Notwithstanding Veblen’s insights, there is another dimension to 
designer clothing that “Lagerfeld Confidential” conveys. While such 
clothing is not “functional” in any real sense, it is often beautiful 
and can even rise to the level of art as should be obvious from a trip 
to the Metropolitan Museum or even the Guggenheim, which mounted a 
controversial exhibit of Giorgio Armani clothing in 1999. Some 
journalists made the obvious point that the museum was blurring the 
lines between art and commerce:

     The Solomon R. Guggenheim Museum announced last month that it would 
pay homage to the Italian designer Giorgio Armani next fall with a major 
retrospective of his work. The museum will turn its rotunda over to his 
ball gowns and pants suits and tuxedos, providing a breathtaking 
backdrop for an opening soiree and adding even more luster, if such a 
thing is possible, to the fashion designer’s name.

     What the museum did not acknowledge was that some eight months 
earlier, Mr. Armani had become a sizable benefactor to the Guggenheim. 
The size of his contribution has not been disclosed, but one participant 
in museum meetings at which it was discussed said it would eventually 
amount to $15 million, an initial $5 million with a pledge to donate $10 
million more over the next three years.

     Asked about the gift, museum officials said it was part of a 
“global partner sponsorship,” gifts that can go to Guggenheim projects 
anywhere in the world, and denied that it was a quid pro quo for 
organizing the Armani show. The show is being sponsored by the fashion 
and celebrity magazine In Style, in which Armani is an advertiser…
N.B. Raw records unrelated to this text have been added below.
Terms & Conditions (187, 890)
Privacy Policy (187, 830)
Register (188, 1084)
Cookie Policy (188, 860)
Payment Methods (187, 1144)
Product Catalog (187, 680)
     But the debate began earlier. In the last three years, at the 
Metropolitan Museum of Art, for example, fashion designers like Dior 
have sponsored shows devoted to their work. When the museum held a show 
of Gianni Versace’s fashions, it was paid for in part by Conde Nast, 
publisher of fashion magazines like Vogue that depend on Versace for 
advertising. Next year the museum hopes Chanel will finance a show of 
its work. Tiffany, Faberge and Cartier also paid for shows about their 
products. The museum won’t say how much any of these shows cost.

     –NY Times, December 15, 1999

If there is a case to be made that fashion is a form of art, Karl 
Lagerfeld would be prima facie evidence. “Lagerfeld Confidential” 
consists almost entirely of interviews with the seventy-something 
designer as he works in his studio, attends runway shows, dines with 
fashion industry muck-a-mucks, etc. Although I knew him only by name in 
the past (I might have even had a bottle of Lagerfeld cologne in my 
decadent youth), I came away from this documentary directed by Rodolphe 
Marconi with a deep respect for the creativity and intelligence of an 
admittedly cynical subject. Like his friend Andy Warhol, Karl Lagerfeld 
is a true expression of how bourgeois decadence can be seductive, not 
unlike the pearl generated by an infected oyster.